## The task:
Copy out the lines of the records below, and only those lines, from the one with "planning@cnv.org (535, 1687)" through the one with "Google Translate Disclaimer (1129, 2264)", exactly as they appear.

## Information shown:
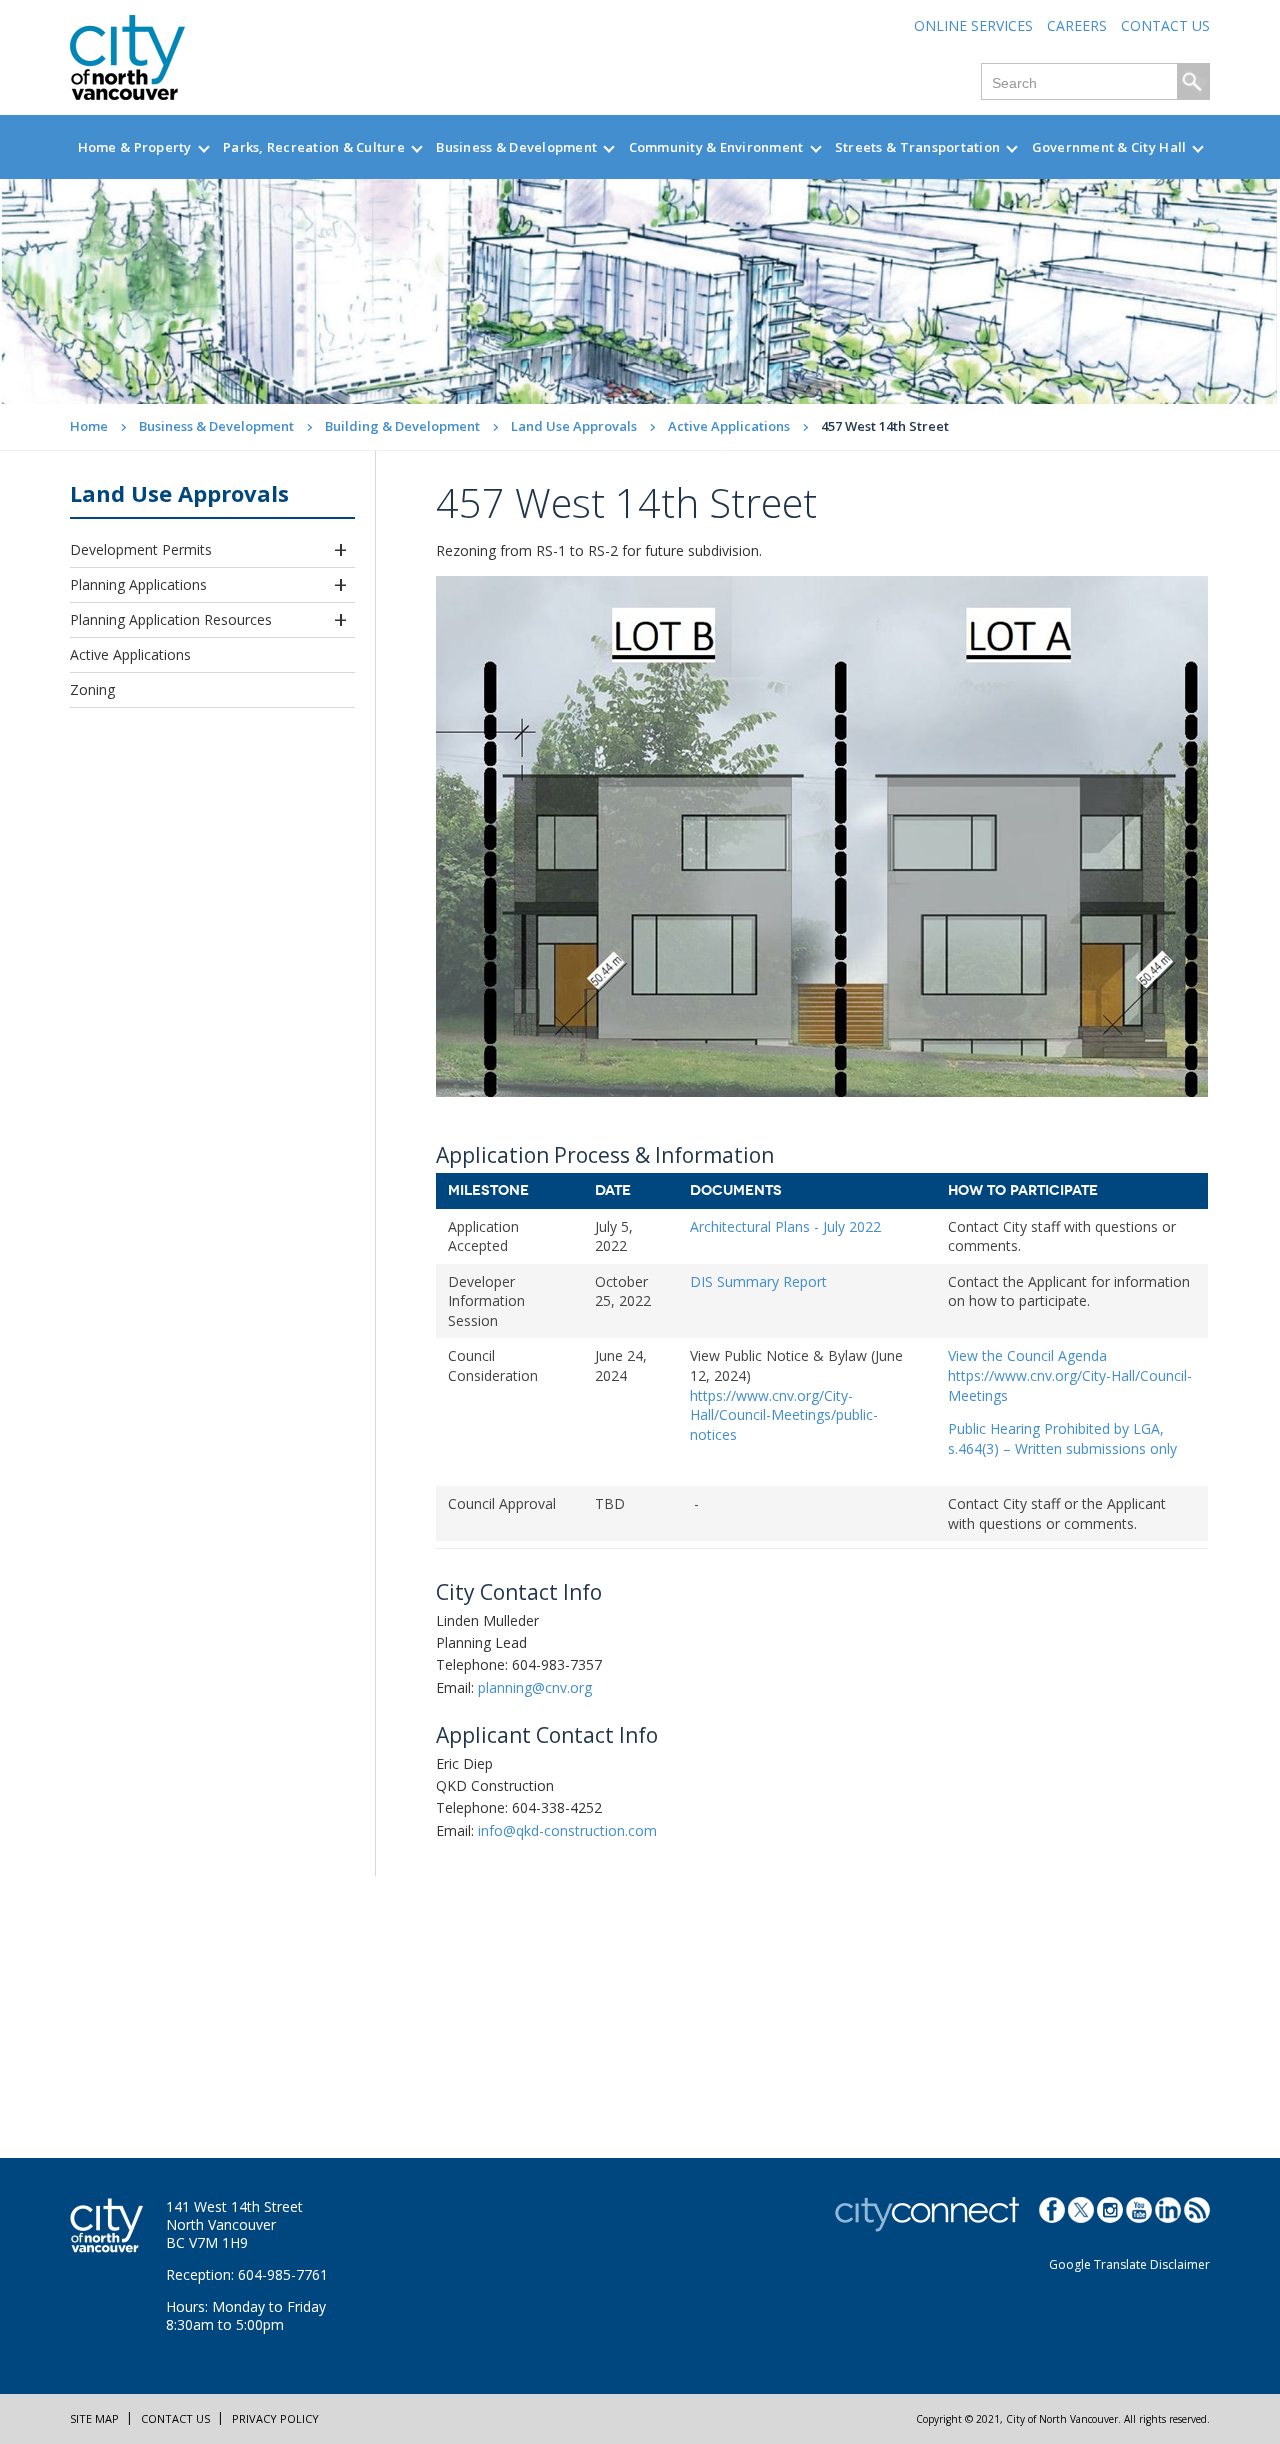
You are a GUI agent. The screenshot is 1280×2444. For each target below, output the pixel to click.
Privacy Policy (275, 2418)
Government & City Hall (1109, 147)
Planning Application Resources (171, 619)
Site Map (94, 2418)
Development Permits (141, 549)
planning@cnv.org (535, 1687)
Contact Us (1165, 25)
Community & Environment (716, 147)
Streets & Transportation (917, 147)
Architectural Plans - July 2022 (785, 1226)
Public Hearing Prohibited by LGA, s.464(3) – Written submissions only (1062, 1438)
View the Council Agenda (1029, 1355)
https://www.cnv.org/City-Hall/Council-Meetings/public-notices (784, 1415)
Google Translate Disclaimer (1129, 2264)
==
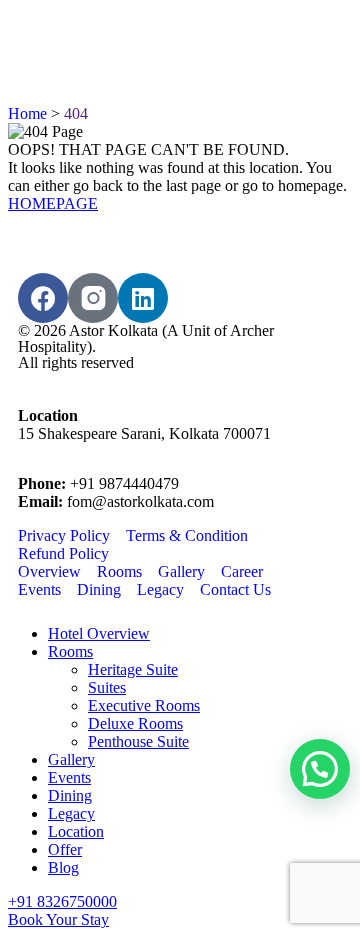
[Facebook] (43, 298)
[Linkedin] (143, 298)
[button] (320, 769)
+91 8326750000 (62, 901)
---
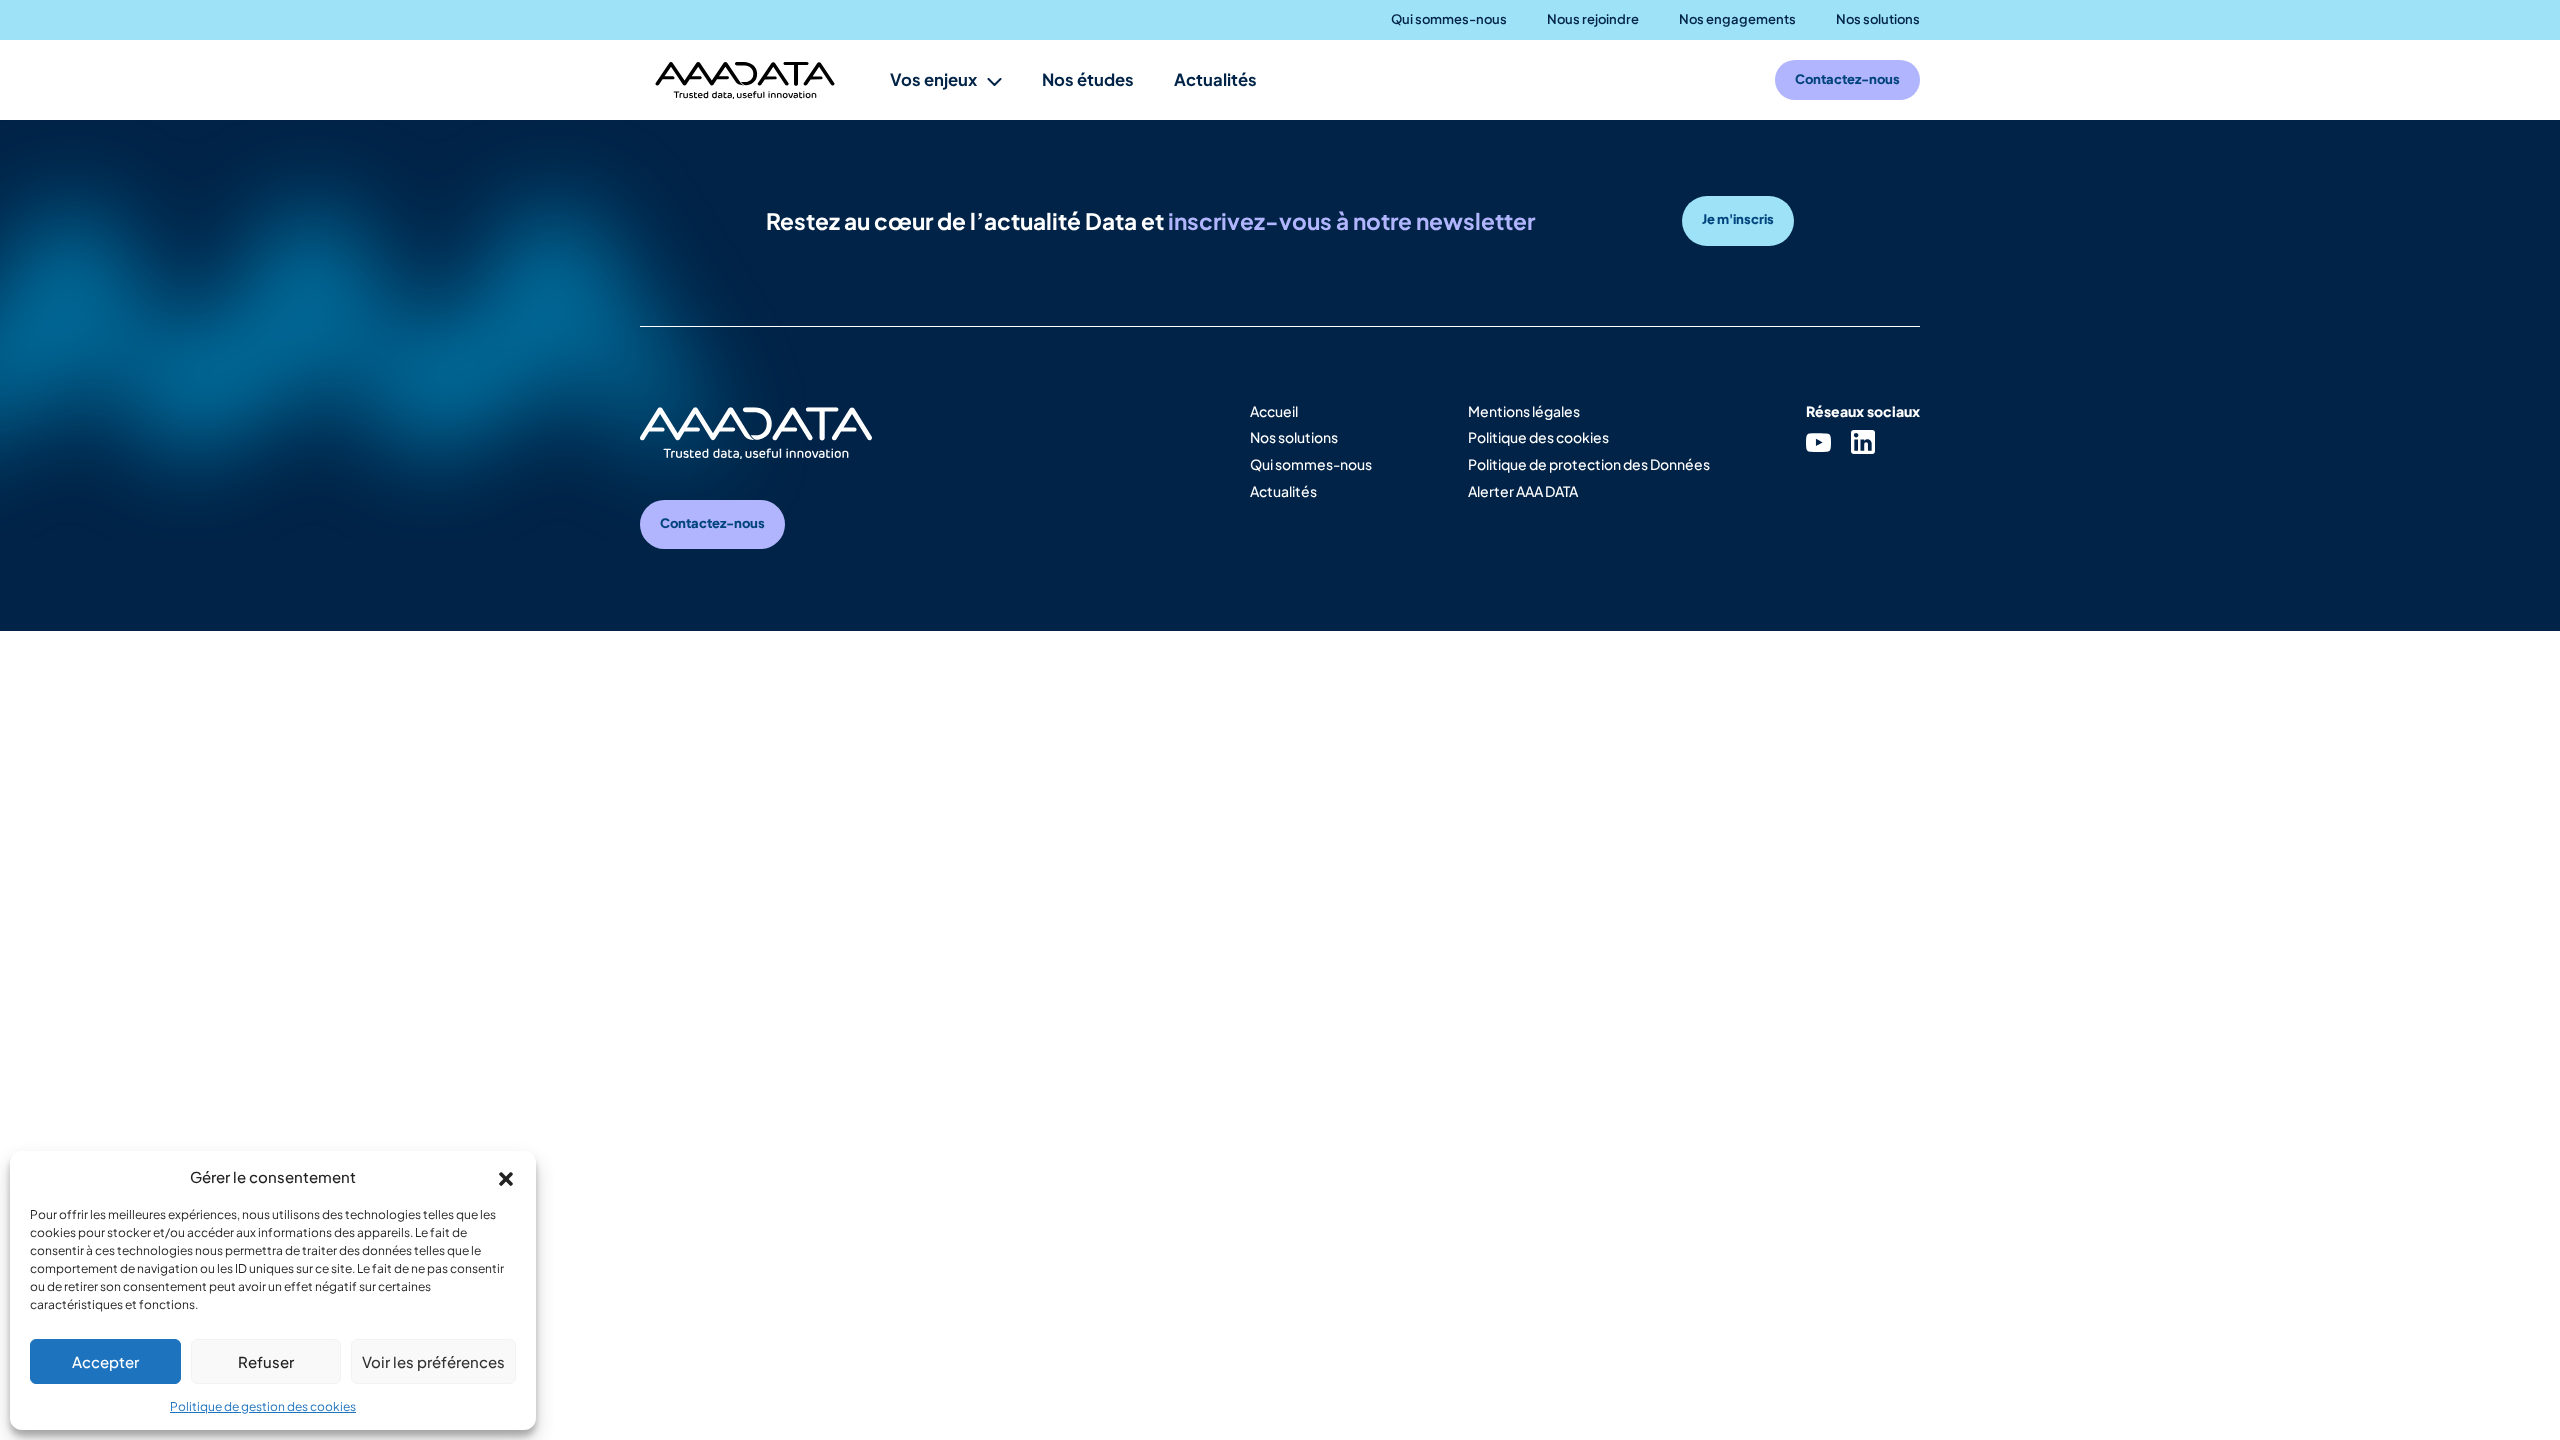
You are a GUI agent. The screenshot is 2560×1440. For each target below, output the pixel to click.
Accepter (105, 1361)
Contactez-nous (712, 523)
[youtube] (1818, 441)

## Answer space:
planning@cnv.org (535, 1687)
Contact Us (1165, 25)
Community & Environment (716, 147)
Streets & Transportation (917, 147)
Architectural Plans - July 2022 (785, 1226)
Public Hearing Prohibited by LGA, s.464(3) – Written submissions only (1062, 1438)
View the Council Agenda (1029, 1355)
https://www.cnv.org/City-Hall/Council-Meetings/public-notices (784, 1415)
Google Translate Disclaimer (1129, 2264)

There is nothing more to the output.